-- The data follows --

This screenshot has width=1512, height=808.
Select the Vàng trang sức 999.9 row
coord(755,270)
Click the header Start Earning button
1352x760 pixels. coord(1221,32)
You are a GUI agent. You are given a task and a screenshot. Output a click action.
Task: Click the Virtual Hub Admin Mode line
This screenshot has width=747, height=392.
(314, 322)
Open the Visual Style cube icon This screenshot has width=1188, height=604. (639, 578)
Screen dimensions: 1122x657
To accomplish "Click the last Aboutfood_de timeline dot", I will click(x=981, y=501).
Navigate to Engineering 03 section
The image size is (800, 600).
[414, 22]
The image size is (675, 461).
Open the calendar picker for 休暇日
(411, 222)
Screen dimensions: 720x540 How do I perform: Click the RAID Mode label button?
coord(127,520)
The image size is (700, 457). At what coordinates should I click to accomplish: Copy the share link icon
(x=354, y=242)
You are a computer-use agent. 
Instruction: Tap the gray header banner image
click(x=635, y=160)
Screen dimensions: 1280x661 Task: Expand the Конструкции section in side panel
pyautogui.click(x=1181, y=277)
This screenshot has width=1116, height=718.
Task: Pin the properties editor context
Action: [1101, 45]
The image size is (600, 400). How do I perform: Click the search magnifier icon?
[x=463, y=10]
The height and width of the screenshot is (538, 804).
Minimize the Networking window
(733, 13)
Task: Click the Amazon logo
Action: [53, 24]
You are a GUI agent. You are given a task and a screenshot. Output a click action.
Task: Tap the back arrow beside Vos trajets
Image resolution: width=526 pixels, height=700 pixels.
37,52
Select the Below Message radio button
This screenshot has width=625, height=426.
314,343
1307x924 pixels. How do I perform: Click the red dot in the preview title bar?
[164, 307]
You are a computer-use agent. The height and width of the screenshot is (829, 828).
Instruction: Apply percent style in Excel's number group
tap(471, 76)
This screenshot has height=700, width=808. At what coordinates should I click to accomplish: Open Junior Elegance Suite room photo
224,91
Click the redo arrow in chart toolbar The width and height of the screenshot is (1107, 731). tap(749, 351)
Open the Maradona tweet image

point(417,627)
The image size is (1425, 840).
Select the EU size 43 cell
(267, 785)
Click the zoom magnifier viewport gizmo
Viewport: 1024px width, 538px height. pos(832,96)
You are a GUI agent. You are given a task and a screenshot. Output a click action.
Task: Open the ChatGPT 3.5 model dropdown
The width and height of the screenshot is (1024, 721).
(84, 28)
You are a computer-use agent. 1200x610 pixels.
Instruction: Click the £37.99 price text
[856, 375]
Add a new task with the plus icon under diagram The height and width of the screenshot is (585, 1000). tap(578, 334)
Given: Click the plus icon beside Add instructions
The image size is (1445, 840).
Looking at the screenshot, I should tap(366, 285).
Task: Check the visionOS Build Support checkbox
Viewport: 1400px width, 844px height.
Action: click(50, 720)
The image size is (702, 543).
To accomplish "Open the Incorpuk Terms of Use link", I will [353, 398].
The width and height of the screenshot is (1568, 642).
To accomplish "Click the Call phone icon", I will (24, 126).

-- The data concluded --

Task details:
Work through the material above and count the lines that contain the word "will". Only the number is to be given.

Task answer:
3